------ EXTRACTO DE PÁGINA ------

Canalizar el empuje socialista, entonces poderoso, de los trabajadores y de los


pueblos hacia las áreas de expansión de sus competidores, manteniendo un férreo
control en la suya propia, no era una solución disparatada. Como tampoco lo era no
gastar más energías de las necesarias en impedir la creación de Estados socialistas,
auténticos tapones, en dichas zonas. Para mantener su imagen y el liderazgo ante
sus socios, y también para poner coto al avance del socialismo, es cierto que los
EEUU ejercieron en todo momento su función de gendarme mundial, pero no lo es
menos que se emplearon con desigual contundencia según los casos y que en todo
momento trataron de conjugar los dos objetivos antes señalados: subordinar a unos
y frenar a otros14.

No parece así que fuesen los más interesados en poner fin a la Guerra Fría, aunque
siempre consideraron inevitable la llegada de este momento y se prepararon hasta
donde fueron capaces, con una antelación de diez años, para conservar su
predominio en las nuevas condiciones15. Es decir, cuando detectaron que los
regímenes socialistas no serían capaces de subsistir por mucho tiempo, vista su
dinámica interna, redoblaron su presión a fin de convertir su caída también en una
victoria político-militar del bloque capitalista y, por consiguiente, de ellos mismos.

------ SECCIÓN DE DATOS ------

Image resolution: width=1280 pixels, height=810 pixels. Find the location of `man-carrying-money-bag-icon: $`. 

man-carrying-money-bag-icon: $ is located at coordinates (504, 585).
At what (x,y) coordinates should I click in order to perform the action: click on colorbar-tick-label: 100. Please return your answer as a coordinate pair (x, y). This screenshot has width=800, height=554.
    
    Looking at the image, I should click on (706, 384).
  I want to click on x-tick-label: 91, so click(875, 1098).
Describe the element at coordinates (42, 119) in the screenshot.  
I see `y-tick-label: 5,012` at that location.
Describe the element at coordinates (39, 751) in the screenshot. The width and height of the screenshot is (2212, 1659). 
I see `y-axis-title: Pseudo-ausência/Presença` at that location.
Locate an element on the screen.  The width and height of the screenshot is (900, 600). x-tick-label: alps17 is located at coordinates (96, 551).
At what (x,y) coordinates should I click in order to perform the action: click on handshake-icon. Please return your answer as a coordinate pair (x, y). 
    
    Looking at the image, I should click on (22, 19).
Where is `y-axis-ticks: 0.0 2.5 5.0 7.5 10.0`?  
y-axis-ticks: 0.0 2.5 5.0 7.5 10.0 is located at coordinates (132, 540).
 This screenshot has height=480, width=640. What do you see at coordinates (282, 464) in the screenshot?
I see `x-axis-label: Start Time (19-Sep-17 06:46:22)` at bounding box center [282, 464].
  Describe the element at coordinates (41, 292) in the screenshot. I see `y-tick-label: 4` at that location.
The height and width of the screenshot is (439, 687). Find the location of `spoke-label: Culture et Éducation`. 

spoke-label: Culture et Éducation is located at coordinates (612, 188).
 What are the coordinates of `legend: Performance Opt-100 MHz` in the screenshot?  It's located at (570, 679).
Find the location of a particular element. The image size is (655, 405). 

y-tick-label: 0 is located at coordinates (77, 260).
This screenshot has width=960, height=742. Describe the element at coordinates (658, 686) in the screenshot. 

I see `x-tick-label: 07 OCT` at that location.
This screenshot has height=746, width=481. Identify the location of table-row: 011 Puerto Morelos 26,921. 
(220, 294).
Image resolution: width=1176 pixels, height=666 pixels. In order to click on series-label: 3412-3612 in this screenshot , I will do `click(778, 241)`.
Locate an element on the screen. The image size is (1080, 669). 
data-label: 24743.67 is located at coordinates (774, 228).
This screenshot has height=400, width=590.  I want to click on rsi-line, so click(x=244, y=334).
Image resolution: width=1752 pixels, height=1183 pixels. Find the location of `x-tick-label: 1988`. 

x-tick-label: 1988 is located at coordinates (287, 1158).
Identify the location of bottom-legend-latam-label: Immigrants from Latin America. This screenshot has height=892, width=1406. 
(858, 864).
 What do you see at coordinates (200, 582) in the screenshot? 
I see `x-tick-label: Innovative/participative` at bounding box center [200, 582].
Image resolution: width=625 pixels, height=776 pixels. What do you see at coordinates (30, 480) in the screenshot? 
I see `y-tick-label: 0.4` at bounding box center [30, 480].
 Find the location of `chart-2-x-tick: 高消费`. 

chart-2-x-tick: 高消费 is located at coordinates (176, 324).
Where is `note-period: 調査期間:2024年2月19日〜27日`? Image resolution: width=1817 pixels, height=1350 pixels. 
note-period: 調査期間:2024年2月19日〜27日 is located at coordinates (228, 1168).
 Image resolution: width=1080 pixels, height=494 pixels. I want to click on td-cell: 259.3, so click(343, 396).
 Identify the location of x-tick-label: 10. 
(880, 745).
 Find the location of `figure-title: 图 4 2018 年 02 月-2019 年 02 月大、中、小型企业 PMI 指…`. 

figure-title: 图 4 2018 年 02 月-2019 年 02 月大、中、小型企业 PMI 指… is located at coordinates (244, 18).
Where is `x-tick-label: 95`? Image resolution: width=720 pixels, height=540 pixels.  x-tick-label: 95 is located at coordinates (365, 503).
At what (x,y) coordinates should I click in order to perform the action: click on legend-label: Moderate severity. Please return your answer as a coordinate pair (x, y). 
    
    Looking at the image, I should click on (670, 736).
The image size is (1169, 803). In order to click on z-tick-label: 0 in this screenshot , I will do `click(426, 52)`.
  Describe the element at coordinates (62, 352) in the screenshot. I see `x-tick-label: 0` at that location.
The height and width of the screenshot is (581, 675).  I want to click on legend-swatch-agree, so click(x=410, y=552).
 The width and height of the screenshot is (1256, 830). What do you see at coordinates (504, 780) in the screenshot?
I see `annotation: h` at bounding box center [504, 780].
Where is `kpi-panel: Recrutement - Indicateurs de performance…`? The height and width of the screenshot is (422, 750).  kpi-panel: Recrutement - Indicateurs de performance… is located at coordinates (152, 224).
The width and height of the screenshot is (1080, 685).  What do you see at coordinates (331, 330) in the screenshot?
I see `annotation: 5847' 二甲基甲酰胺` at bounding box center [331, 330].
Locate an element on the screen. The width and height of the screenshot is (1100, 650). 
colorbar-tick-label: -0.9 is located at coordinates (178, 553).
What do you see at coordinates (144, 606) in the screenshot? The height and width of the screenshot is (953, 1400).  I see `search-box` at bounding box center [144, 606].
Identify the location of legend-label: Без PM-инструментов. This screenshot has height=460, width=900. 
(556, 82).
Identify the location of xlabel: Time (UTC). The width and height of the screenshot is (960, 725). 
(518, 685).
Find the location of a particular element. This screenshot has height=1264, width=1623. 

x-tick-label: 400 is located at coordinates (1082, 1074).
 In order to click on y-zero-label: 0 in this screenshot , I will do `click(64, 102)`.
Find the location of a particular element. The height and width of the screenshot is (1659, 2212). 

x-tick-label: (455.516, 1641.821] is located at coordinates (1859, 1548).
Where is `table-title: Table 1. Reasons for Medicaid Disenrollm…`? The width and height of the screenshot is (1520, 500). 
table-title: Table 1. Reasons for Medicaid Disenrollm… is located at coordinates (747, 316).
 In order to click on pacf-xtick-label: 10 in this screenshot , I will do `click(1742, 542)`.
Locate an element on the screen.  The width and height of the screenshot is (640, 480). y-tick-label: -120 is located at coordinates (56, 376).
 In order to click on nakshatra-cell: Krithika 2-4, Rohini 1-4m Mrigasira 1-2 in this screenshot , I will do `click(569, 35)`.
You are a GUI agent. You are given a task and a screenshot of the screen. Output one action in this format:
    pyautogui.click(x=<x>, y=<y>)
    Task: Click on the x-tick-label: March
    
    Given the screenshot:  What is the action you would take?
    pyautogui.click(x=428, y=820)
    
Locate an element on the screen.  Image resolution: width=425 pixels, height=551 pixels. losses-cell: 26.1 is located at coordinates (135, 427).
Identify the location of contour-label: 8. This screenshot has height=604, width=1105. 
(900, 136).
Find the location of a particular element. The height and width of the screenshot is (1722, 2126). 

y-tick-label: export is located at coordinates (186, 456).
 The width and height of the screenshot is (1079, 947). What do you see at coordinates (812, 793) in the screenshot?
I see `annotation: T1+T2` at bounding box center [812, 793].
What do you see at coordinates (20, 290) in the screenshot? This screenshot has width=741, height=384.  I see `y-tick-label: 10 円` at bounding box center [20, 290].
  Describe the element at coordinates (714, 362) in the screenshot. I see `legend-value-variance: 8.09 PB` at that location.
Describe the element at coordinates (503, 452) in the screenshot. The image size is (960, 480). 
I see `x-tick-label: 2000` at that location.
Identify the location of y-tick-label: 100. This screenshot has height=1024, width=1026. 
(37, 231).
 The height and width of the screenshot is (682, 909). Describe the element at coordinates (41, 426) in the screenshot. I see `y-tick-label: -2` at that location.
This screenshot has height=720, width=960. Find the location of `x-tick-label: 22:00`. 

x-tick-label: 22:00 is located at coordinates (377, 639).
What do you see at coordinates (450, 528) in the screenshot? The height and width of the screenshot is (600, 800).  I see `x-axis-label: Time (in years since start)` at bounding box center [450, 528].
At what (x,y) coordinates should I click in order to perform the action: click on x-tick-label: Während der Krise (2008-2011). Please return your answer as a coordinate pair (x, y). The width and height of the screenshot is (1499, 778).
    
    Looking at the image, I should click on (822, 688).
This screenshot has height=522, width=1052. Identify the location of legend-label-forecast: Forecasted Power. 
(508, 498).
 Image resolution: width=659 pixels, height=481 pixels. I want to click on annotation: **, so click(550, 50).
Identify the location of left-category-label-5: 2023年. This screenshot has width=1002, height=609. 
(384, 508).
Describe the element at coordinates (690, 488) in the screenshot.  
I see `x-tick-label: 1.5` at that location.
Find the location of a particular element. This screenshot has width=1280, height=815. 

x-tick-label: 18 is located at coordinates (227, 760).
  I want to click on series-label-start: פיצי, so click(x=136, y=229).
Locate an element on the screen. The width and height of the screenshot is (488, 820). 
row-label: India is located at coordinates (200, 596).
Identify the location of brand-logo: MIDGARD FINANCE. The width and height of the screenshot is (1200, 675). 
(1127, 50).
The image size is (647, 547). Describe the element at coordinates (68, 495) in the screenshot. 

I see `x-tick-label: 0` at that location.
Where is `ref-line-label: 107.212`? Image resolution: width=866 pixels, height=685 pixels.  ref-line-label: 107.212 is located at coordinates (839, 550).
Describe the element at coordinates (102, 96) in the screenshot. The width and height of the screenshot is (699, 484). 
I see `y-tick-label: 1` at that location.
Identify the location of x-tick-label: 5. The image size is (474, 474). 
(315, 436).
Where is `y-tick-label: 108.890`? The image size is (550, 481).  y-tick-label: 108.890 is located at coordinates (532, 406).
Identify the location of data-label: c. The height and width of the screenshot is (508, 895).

------

Transcribe del texto sobre la Guerra Fría el pasaje que va desde "Canalizar el empuje" hasta "frenar a otros14.", ambos incluidos.

Canalizar el empuje socialista, entonces poderoso, de los trabajadores y de los


pueblos hacia las áreas de expansión de sus competidores, manteniendo un férreo
control en la suya propia, no era una solución disparatada. Como tampoco lo era no
gastar más energías de las necesarias en impedir la creación de Estados socialistas,
auténticos tapones, en dichas zonas. Para mantener su imagen y el liderazgo ante
sus socios, y también para poner coto al avance del socialismo, es cierto que los
EEUU ejercieron en todo momento su función de gendarme mundial, pero no lo es
menos que se emplearon con desigual contundencia según los casos y que en todo
momento trataron de conjugar los dos objetivos antes señalados: subordinar a unos
y frenar a otros14.